Collect every line of the records below that contains the string "height", matching case exactly. Reproduce each such line in full.

## Exercise inputs
------------------------------------------------------------

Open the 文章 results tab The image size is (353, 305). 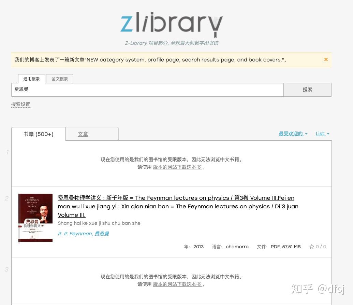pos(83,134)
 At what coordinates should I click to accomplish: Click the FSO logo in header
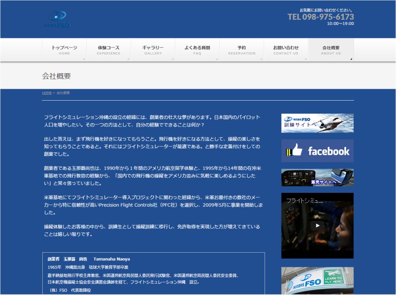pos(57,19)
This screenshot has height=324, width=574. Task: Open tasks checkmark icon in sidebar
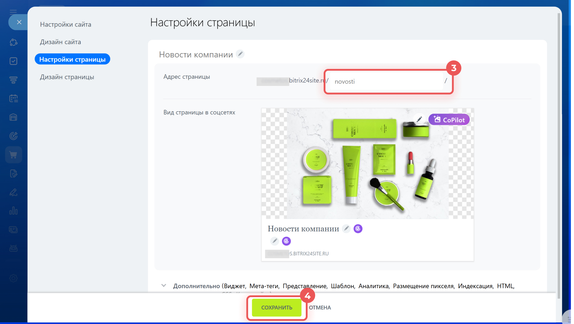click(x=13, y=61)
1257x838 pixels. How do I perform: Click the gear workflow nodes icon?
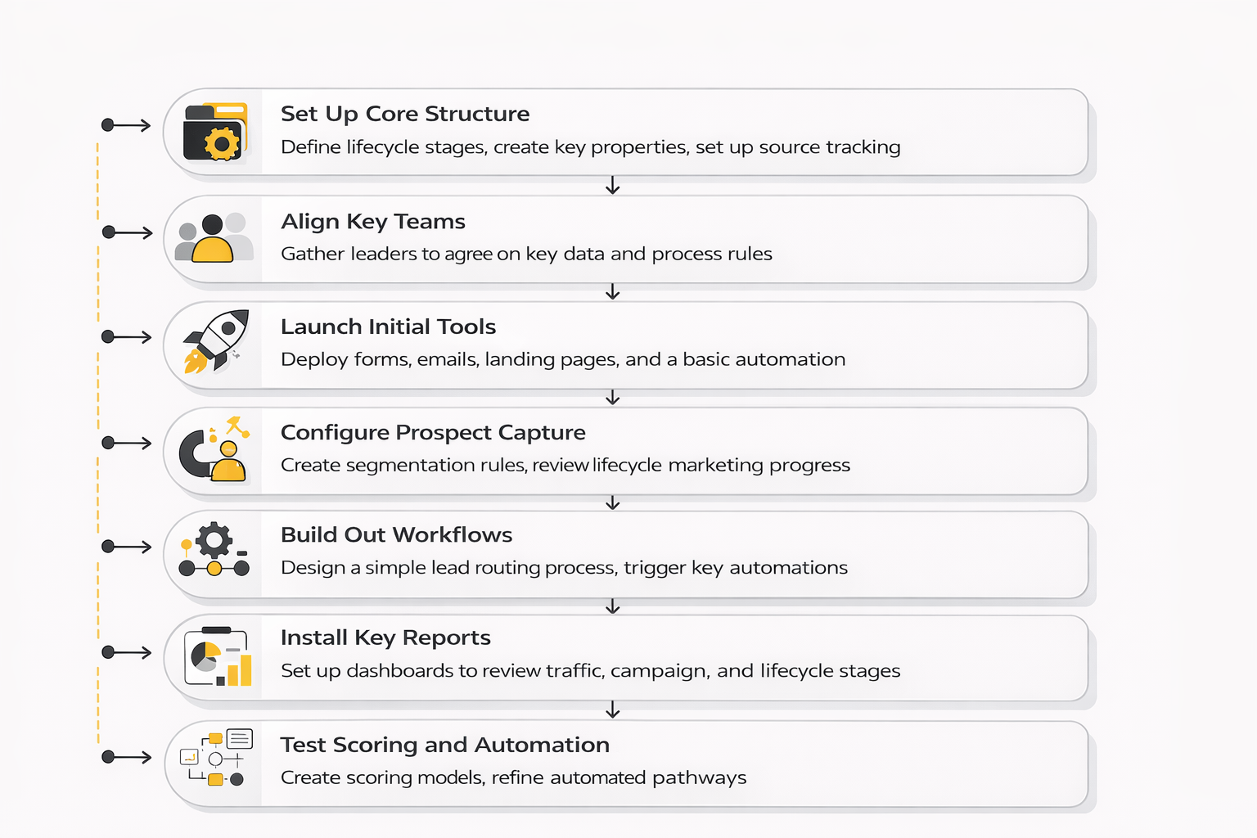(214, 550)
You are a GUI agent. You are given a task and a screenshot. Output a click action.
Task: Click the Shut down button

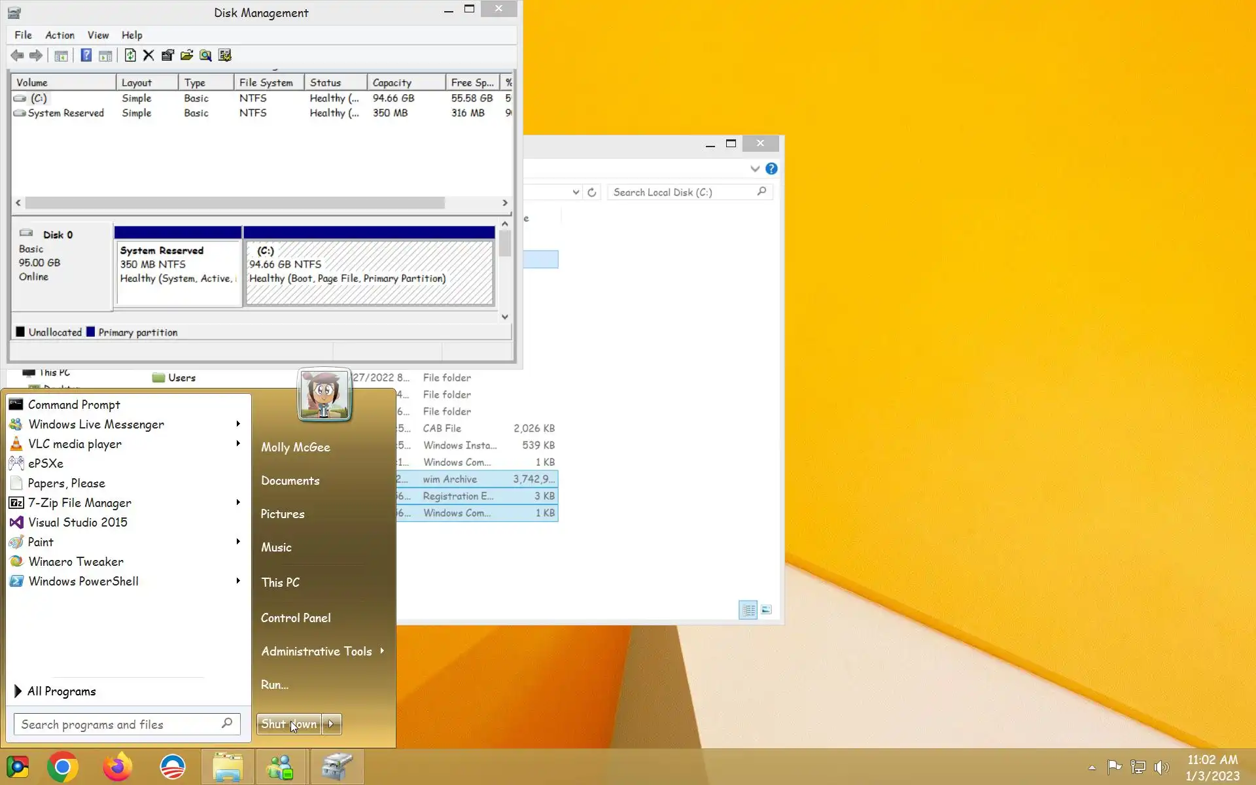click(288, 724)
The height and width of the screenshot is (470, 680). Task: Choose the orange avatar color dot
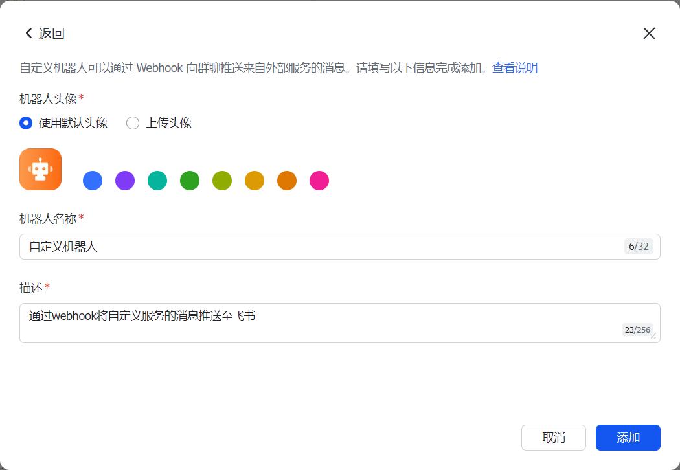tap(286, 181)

------------------------------------------------------------

## Task response
This screenshot has height=324, width=574. Task: Open tasks checkmark icon in sidebar
The height and width of the screenshot is (470, 680). Task: Choose the orange avatar color dot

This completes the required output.